PROBLEM REQUIREMENTS: Please return only the lines from the one showing "Task: Refresh hot searches with 换一换" to the end of the entries, keeping both ends and dropping every picture.

Start of PROVIDED DATA

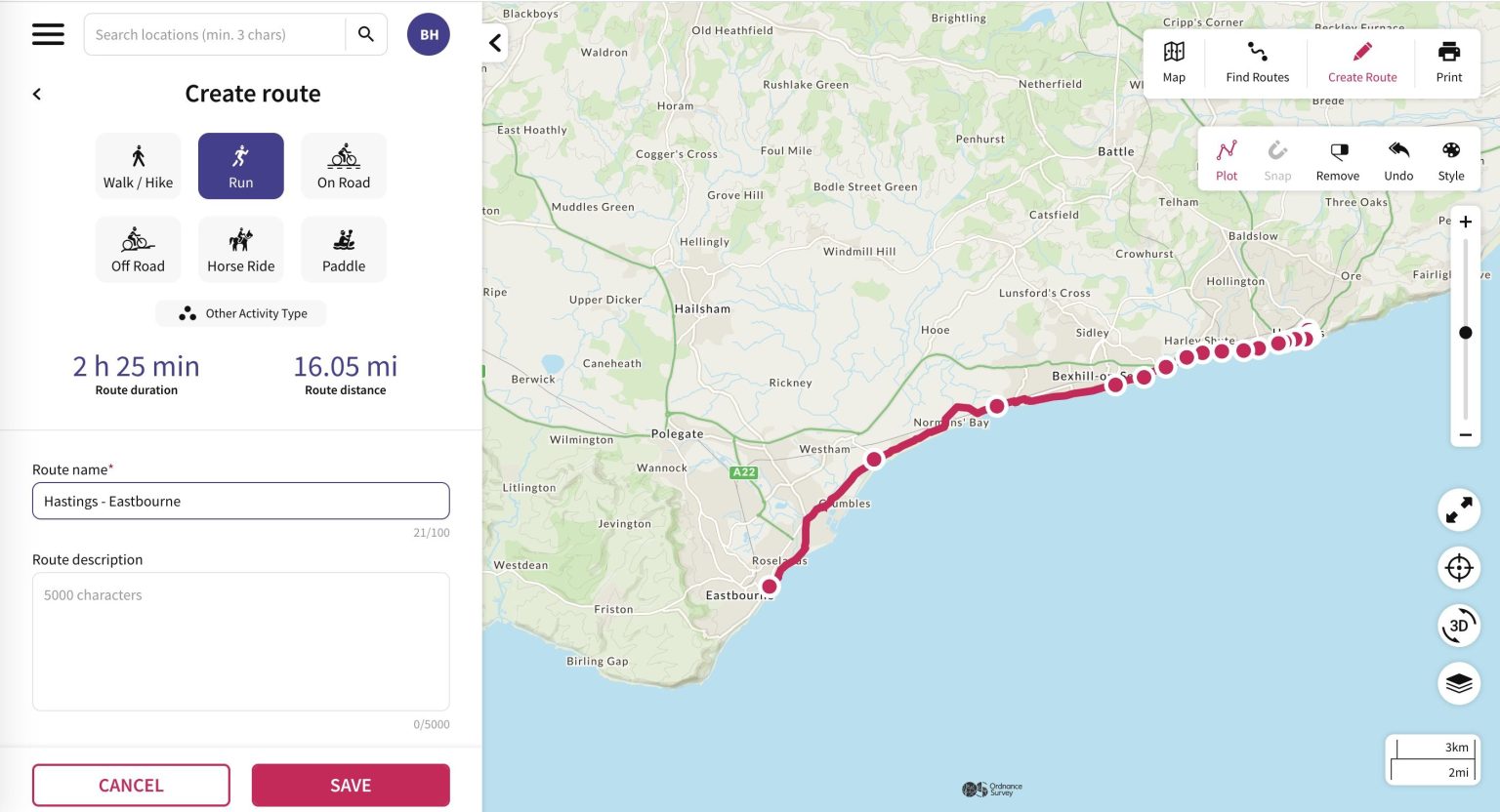Switch to the Find Routes tab
Viewport: 1500px width, 812px height.
1256,61

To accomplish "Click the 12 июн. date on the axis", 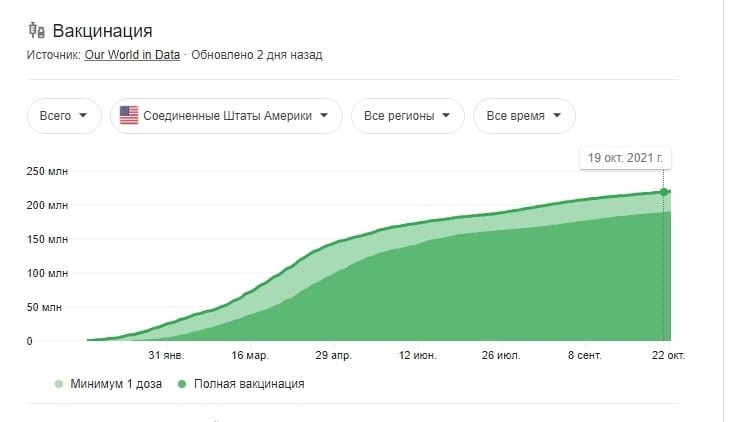I will (418, 356).
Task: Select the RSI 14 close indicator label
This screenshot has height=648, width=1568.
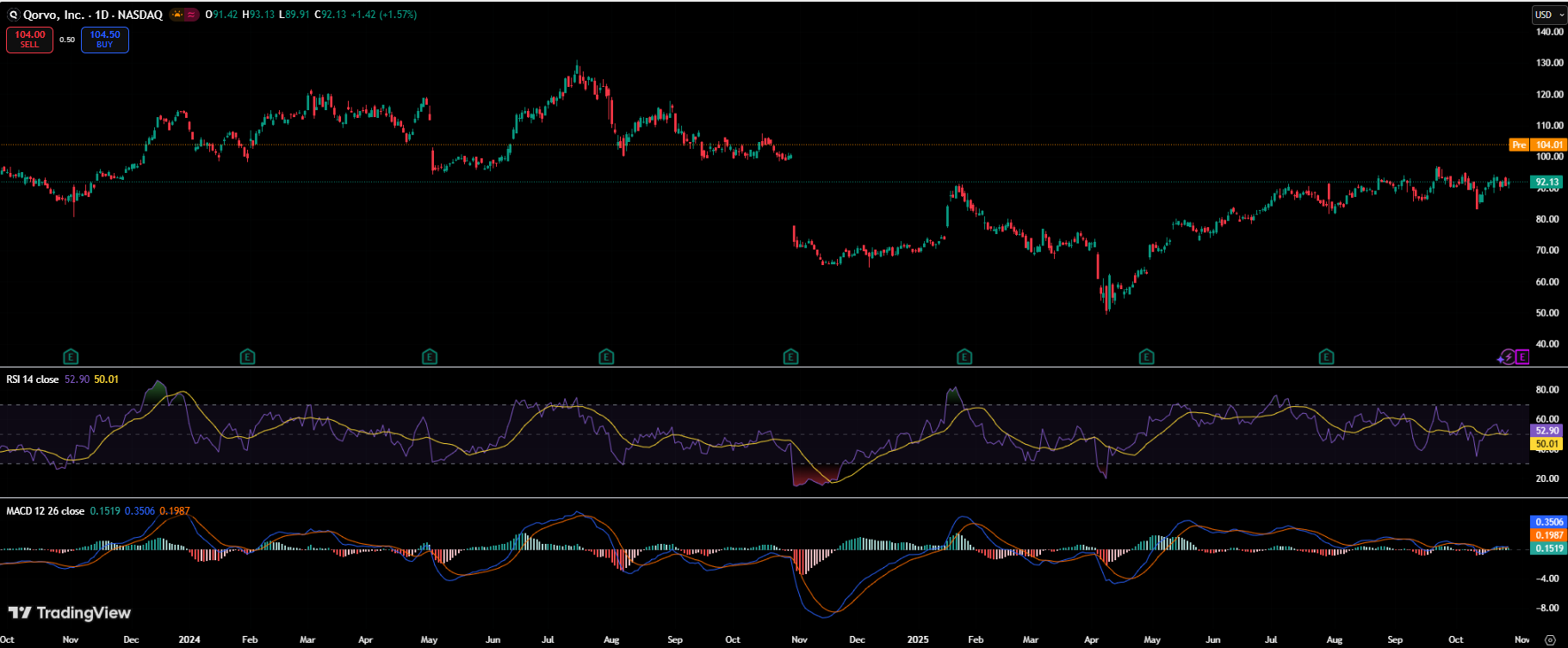Action: coord(33,380)
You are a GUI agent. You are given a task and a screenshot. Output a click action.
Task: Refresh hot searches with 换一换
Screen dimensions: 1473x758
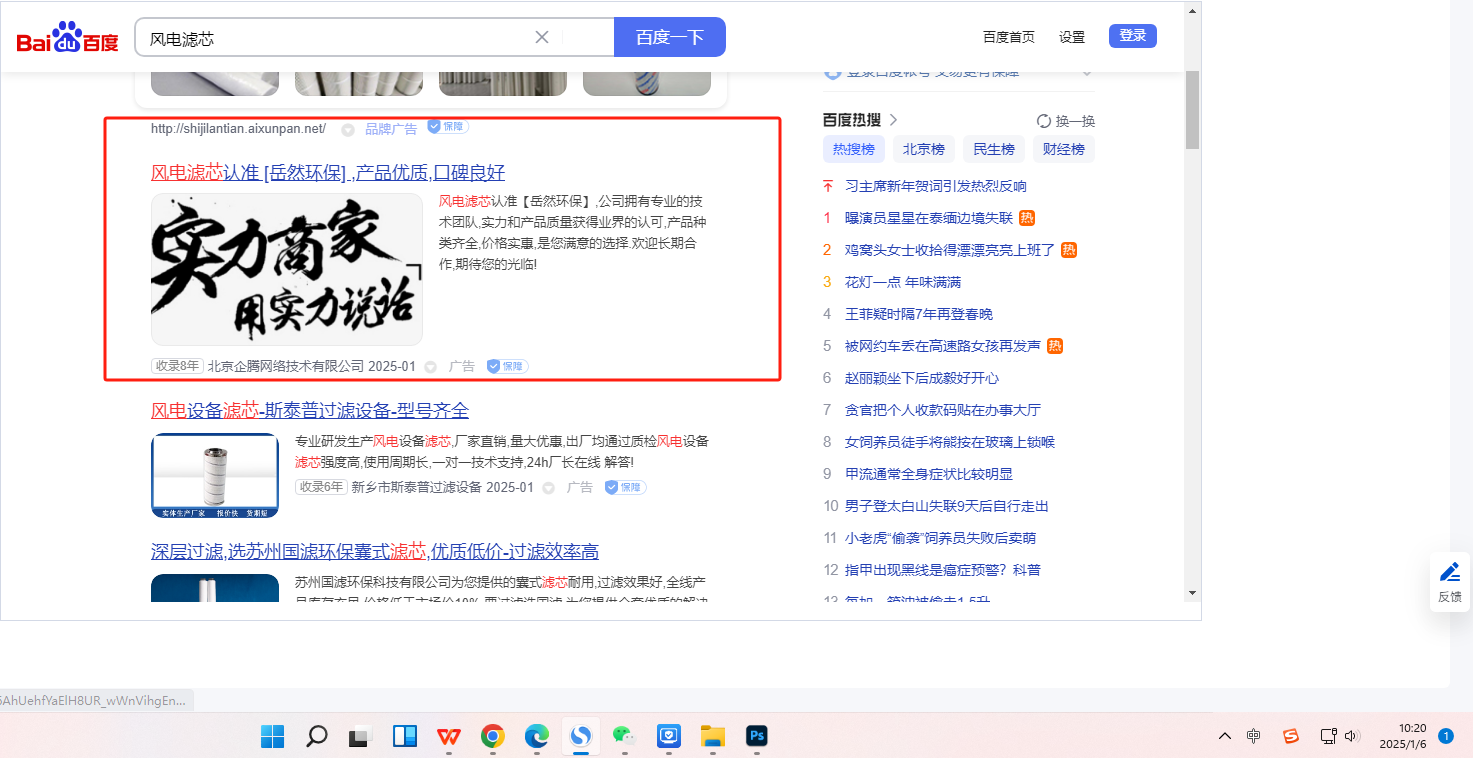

End of PROVIDED DATA

TASK OUTPUT:
Task: Refresh hot searches with 换一换
Screen dimensions: 1473x758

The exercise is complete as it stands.